This California Court Held That A Limited Partnership Is No Person
In preceding posts, I commented on the multifarious definitions of “person” in the Securities Act of 1933, the Exchange Act of 1934 and various laws within the California Corporations Code. As noted, the Corporations Code’s definition of “person” is short but open-ended:
“Person” includes a corporation as well as a natural person.
Cal. Corp. Code § 18. It turns out that Section 17 of the California Code of Civil Procedure includes an identical definition. One might expect that a court would have little trouble concluding that this definition of “person” compasses a limited partnership. However, the Court of Appeal in Diamond View v. Herz, 180 Cal.
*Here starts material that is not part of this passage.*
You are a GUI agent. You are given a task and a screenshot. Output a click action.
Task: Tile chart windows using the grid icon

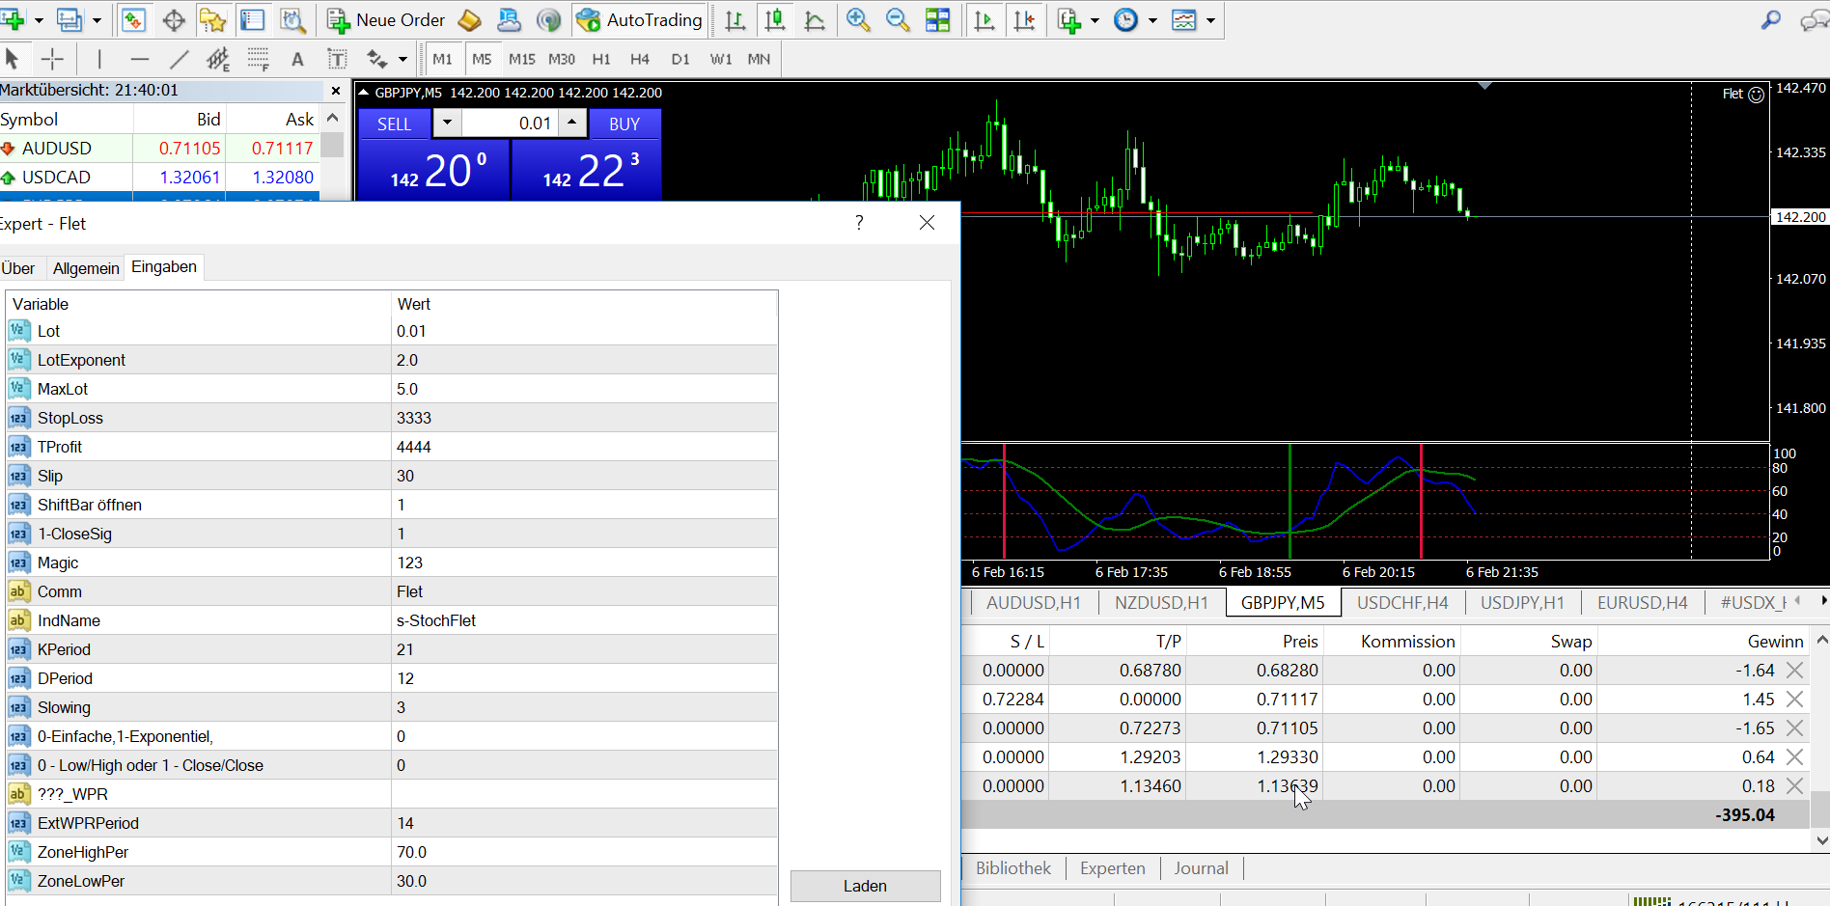click(937, 20)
App. 3d 612 (1986) concluded otherwise.
It turns out that the case began in the plaintiff’s tavern where the defendant allegedly “becomes drunk or otherwise belligerent [sic] and harasses, annoys, and starts fights with Plaintiff’s patrons”. The plaintiff sought, and obtained, an injunction pursuant to former CCP § 527.6 restraining the defendant from “alarming, annoying or harassing” the plaintiff and its manager. The defendant appealed arguing that the plaintiff was not a person in whose favor an injunction may be granted under the statute.
After observing that “[t]he notoriously ambiguous term ‘person’ has long plagued the law”, the Court concluded the term must be read in context. This required a bit of creative reading, as the phrase “unless otherwise apparent from the context” appeared in second paragraph of Section 17 while “person” was defined in the first. (The statute was subsequently amended so that this qualifying phrase now applies to all of the defined terms in Section 17.) Having creatively blended the various statutory provisions, the Court then analyzed the legislative intent in enacting CCP § 527.6. According to the Court, the legislature intended to protect only an individual’s constitutional rights to pursue safety, happiness and privacy under the California Constitution.
Unless one is willing to anthropomorphize limited partnerships, it is difficult to envisage how they might be alarmed, annoyed or harassed. Nonetheless, it is always distressing to see courts engage in interpretative gymnastics when the legislature could have easily used “individual” or “natural person”.
[Note to readers: Although there is a current CCP § 527.6, the statute at issue in this case was a former version of the statute, which has been amended many times in the ensuing years.]